The sun began to fade, and I estimated that I had about five more minutes before I'd climb down and head back to Mudge's truck--which was off to the right, and in which direction I was shifted when I made this calculation. And that's when I heard it--rustling in the woods close-by, on my port quarter. I began the slow, quiet shift around, one made necessary by my unnecessarily having shifted to the right, and of course, alerted the deer that had come up behind me not more than 15 yards away in the thick woods. Had I not been lollygagging to starboard, the deer would have walked from left to right across the road very close to me and would have been an easy shot. As I turned, it heard me and bounded back into the woods. But....sixty yards or so down the path stood a pretty doe, right in the middle of the road. I now was shifted to port, and in good position. She didn't appear to be in a hurry, so I leveled the Benelli and sighted her in....the little red/orange bead at the end of the barrel was now very difficult to see in the fading light, but just enough of it was visible to give me the confidence to take the shot. Flashing through my mind were the same thoughts as last year. How would I react if I pull the trigger and it actually hits the deer? I've never shot and killed a deer. I wondered if there would be remorse.

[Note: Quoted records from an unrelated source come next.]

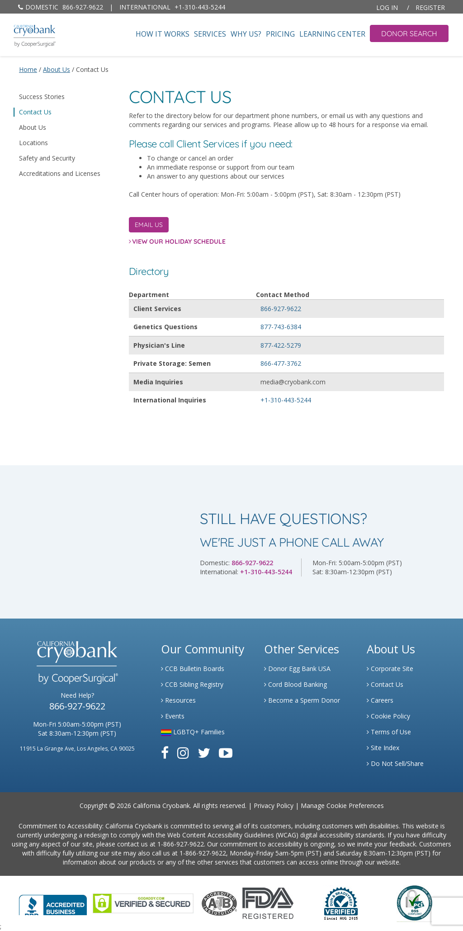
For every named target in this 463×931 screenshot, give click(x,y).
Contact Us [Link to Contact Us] (385, 684)
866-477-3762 (280, 363)
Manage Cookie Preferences (342, 805)
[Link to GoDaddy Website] (143, 902)
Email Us (149, 225)
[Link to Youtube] (225, 752)
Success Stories (42, 96)
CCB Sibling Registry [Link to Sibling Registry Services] (192, 684)
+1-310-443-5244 (172, 7)
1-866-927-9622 (180, 844)
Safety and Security (47, 158)
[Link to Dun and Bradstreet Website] (341, 902)
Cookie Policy (388, 716)
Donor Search (409, 33)
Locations (33, 142)
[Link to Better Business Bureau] (53, 902)
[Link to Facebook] (165, 752)
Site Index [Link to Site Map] (383, 747)
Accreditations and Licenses (59, 173)
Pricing (280, 34)
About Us (32, 127)
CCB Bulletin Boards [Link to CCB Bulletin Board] (192, 668)
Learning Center (332, 34)
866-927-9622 (60, 7)
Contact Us (35, 112)
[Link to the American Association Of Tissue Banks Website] (219, 902)
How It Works (162, 34)
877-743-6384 (280, 326)
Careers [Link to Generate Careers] (380, 700)
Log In (387, 7)
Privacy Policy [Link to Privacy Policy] (273, 805)
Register (430, 7)
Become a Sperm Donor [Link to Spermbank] (302, 700)
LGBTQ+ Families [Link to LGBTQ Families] (193, 732)
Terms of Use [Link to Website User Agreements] (389, 732)
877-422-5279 (280, 345)
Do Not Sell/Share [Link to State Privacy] (395, 763)
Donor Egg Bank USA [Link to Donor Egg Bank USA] (297, 668)
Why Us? (246, 34)
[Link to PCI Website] (414, 902)
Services (210, 34)
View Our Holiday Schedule (179, 241)
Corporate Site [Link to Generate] (390, 668)
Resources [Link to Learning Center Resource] (178, 700)
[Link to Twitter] (204, 752)
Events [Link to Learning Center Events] (172, 716)
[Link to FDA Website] (267, 902)
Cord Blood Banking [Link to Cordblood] (295, 684)
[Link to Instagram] (183, 752)
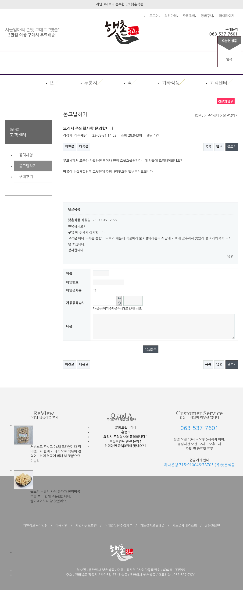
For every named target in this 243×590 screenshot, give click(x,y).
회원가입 (170, 16)
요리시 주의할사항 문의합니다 (125, 436)
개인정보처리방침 (35, 525)
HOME (198, 115)
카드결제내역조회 (184, 525)
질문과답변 (212, 525)
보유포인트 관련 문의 (126, 441)
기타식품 (170, 83)
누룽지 (90, 83)
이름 (69, 273)
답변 (219, 146)
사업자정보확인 (86, 525)
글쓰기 (231, 146)
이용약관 (61, 525)
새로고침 (119, 303)
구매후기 (26, 176)
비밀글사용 (74, 290)
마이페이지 (226, 16)
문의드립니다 (125, 427)
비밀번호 (72, 282)
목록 (208, 146)
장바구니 (207, 16)
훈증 (125, 432)
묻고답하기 (27, 166)
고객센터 (218, 83)
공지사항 (26, 155)
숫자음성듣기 (119, 298)
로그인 (154, 16)
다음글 (83, 146)
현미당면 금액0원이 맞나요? (125, 446)
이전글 (69, 146)
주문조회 (189, 16)
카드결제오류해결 (152, 525)
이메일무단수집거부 (118, 525)
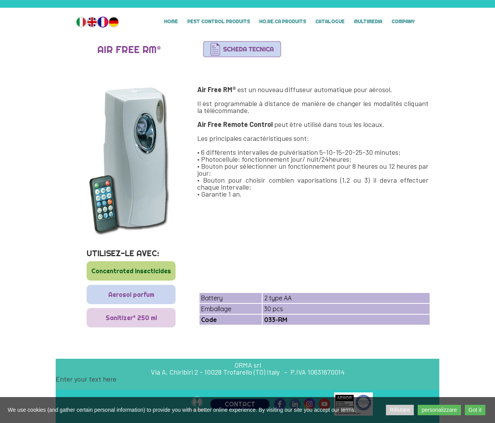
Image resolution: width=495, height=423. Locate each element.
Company (403, 21)
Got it (475, 410)
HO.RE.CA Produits (282, 21)
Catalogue (330, 21)
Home (171, 21)
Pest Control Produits (218, 21)
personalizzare (439, 410)
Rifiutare (400, 410)
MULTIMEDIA (368, 21)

I squeezed the trigger, the gun responded, and the doe dropped where she stood, motionless. I sat and contemplated her for a second, committing the exact spot where she was to memory in case she got up and moved. Having figured out that I did not have remorse, I realized that if she got up and walked away, injured, there would be little time and daylight left to find her. Then I would be very remorseful. But she was not moving. She wasn't going anywhere.
I slowly got myself together for the climb down the stand. I knew that by now, Mudge would be leaving his stand to see what happened (it turns out that he was climbing down when he heard my shot). I quickly policed my restraint strap and the lifting line and made the stand ready for the morning's hunt, and then I began the walk to my first deer. Honestly, I felt good about it. I realize many would not agree, and some would find borderline mental illness in feeling this way, but I felt good. I was patient. I was accurate. I had done what I set out to do.
|My first deer--100lb doe|
Mudge suggested we go get his truck and drive her out--I offered to stay with her, and he answered plainly "she's not going anywhere". So we headed off, drove slowly back and put her in the bed of the truck to take her back to Mudge's field cleaning station. I won't go into the details of the cleaning, but I will extend serious gratitude to Mudge for not only doing it, but for carefully explaining each step along the way. There is an art to getting a deer ready for taking to processing, and while it was a cold night (making haste unnecessary), getting it done quickly and efficiently takes great skill. Once she was dressed, we headed back to Mudge's to clean up for dinner, drove ourselves and the deer to nearby Exmore to the processing facility, and then met Mrs. Mudge for dinner at a local restaurant.
I chose a gumbo for dinner, perhaps an unwise decision, as I am sure its gaseous by-products had something to do with nary the sight nor sound of a deer coming near me the next morning. But an evening of great conversation with the Mudge's followed by warm slumber made the next morning's shutout well worthwhile.
Below is a shot of Mudge and Oscar, saying goodbye as I backed out for the drive home. I had done what I set out to do--and that was renew my friendship with a truly great fellow and his wife. That I had shot my first deer was simply icing on the cake.